Turn the records from the line with "You are a computer-use agent. Viewport: 379px" up to and including the line with "Action: pos(67,56)" into a Markdown table with the columns Row and Line. Number each row and skip blank lines.

** start THE INPUT **

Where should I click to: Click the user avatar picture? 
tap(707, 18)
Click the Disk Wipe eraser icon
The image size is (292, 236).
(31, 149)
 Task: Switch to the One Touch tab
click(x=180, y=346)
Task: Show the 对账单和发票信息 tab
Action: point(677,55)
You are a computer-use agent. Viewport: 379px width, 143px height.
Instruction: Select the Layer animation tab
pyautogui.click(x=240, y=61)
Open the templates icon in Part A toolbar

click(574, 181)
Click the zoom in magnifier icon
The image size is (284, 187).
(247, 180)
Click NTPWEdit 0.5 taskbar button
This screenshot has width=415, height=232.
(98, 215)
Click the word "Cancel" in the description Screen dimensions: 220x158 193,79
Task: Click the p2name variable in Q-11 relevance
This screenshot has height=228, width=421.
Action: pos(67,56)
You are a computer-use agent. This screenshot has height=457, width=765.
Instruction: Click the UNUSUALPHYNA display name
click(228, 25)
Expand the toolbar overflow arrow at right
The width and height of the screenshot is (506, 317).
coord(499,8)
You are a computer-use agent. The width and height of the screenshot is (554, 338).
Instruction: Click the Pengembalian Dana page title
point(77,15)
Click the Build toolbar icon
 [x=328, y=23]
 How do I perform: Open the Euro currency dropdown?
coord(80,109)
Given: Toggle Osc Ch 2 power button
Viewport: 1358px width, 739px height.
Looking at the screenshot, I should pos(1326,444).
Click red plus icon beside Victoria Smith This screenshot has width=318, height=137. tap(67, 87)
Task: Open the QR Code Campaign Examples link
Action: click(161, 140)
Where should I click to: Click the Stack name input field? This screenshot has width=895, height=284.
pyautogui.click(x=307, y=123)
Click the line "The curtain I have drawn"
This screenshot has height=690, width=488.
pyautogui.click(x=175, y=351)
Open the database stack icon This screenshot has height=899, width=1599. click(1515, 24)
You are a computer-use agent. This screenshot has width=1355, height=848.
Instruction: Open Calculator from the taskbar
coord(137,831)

** end THE INPUT **

[EXERCISE OUTPUT]
| Row | Line |
|---|---|
| 1 | You are a computer-use agent. Viewport: 379px width, 143px height. |
| 2 | Instruction: Select the Layer animation tab |
| 3 | pyautogui.click(x=240, y=61) |
| 4 | Open the templates icon in Part A toolbar |
| 5 | click(574, 181) |
| 6 | Click the zoom in magnifier icon |
| 7 | The image size is (284, 187). |
| 8 | (247, 180) |
| 9 | Click NTPWEdit 0.5 taskbar button |
| 10 | This screenshot has width=415, height=232. |
| 11 | (98, 215) |
| 12 | Click the word "Cancel" in the description Screen dimensions: 220x158 193,79 |
| 13 | Task: Click the p2name variable in Q-11 relevance |
| 14 | This screenshot has height=228, width=421. |
| 15 | Action: pos(67,56) |